Justin Trudeau est pourtant catégorique sur la question en affirmant que la décriminalisation ne ferait que «donner une source de revenu légal à des criminels qui vendent de la drogue». Son gouvernement propose plutôt de légaliser la consommation et la possession de cannabis à des fins récréatives. La nuance est importante pour le juriste, mais aussi limpide qu'un jour de brume pour le commun des mortels.

Qu'adviendra-t-il de la vente, de la production, voire de l'importation? Qui sera autorisé à le faire et de quelle façon? Public ou privé?

Le grand patron du Groupe Jean Coutu s'est dit ouvert à la vente de marijuana dans les pharmacies de la chaine et Shoppers Drug Mart (Pharmaprix au Québec) s'est même déclarée prête à lutter pour pouvoir en vendre. Début juin, lors d'une conférence organisée par le magazine The Economist sur l'avenir économique du pays où Justin Trudeau était l'invité d'honneur, on nous a décrit le cannabis comme «une industrie à 100 milliards de dollars». Il ne s'agit donc pas de détails à peaufiner. Les enjeux sont de taille.

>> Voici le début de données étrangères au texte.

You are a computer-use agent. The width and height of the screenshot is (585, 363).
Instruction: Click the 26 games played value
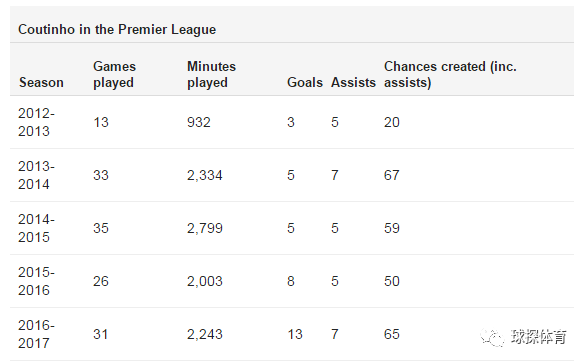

En toute objectivité, je pense que le gouvernement libéral a sous-estimé la tâche que représente la légalisation de la marijuana au Canada. Qui? Quoi? Comment?

Qu'en serait-il des trois traités internationaux signés par le Canada qui exigent la criminalisation de la possession et de la production de cannabis? Est-ce que le Canada a les coudées franches pour agir unilatéralement en dépit de ses engagements et du droit international? Quel sera le rôle des provinces une fois la légalisation enclenchée? Le droit criminel est de juridiction fédérale, mais les répercussions toucheront forcément les champs de compétences provinciales notamment en matière de santé publique. Quel sera le traitement réservé aux fumeurs d'herbe à l'heure où le tabagisme est de plus en plus règlementé? Où et comment sera-t-il possible de consommer du cannabis? Quel sera le pouvoir de taxation? Sera-t-il légal de faire de la publicité ou d'en faire la promotion? Quelles sanctions seront applicables pour encadrer la règlementation?

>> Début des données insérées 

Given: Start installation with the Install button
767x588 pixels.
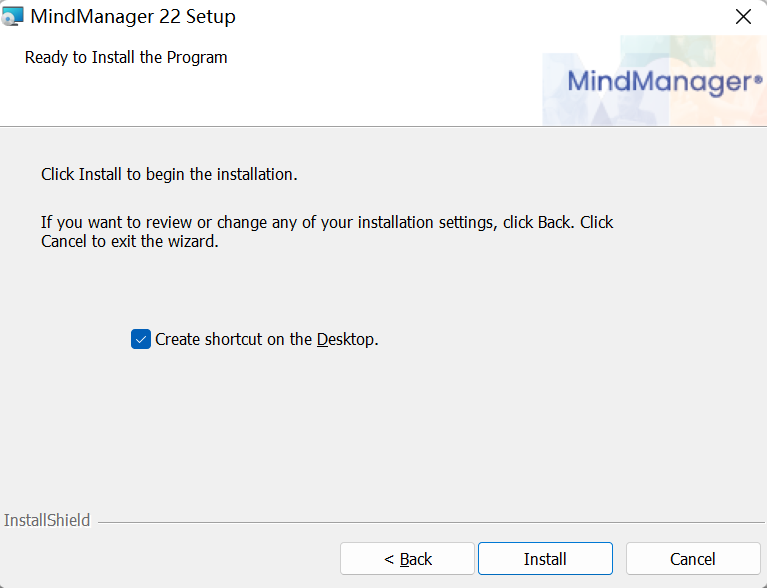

Bref, d'un point de vue strictement juridique, même en faisant abstraction des questions morales, de santé ou d'éthique, de nombreuses préoccupations demeurent sans réponse. Inévitablement, d'autres se pointeront à l'horizon face à une promesse électorale beaucoup plus facile à dire qu'à réaliser.

Dans l'attente de plus amples détails sur la suite des choses, espérons minimalement que le gouvernement agira de façon claire afin de permettre à tous de savoir sur quel «joint» danser.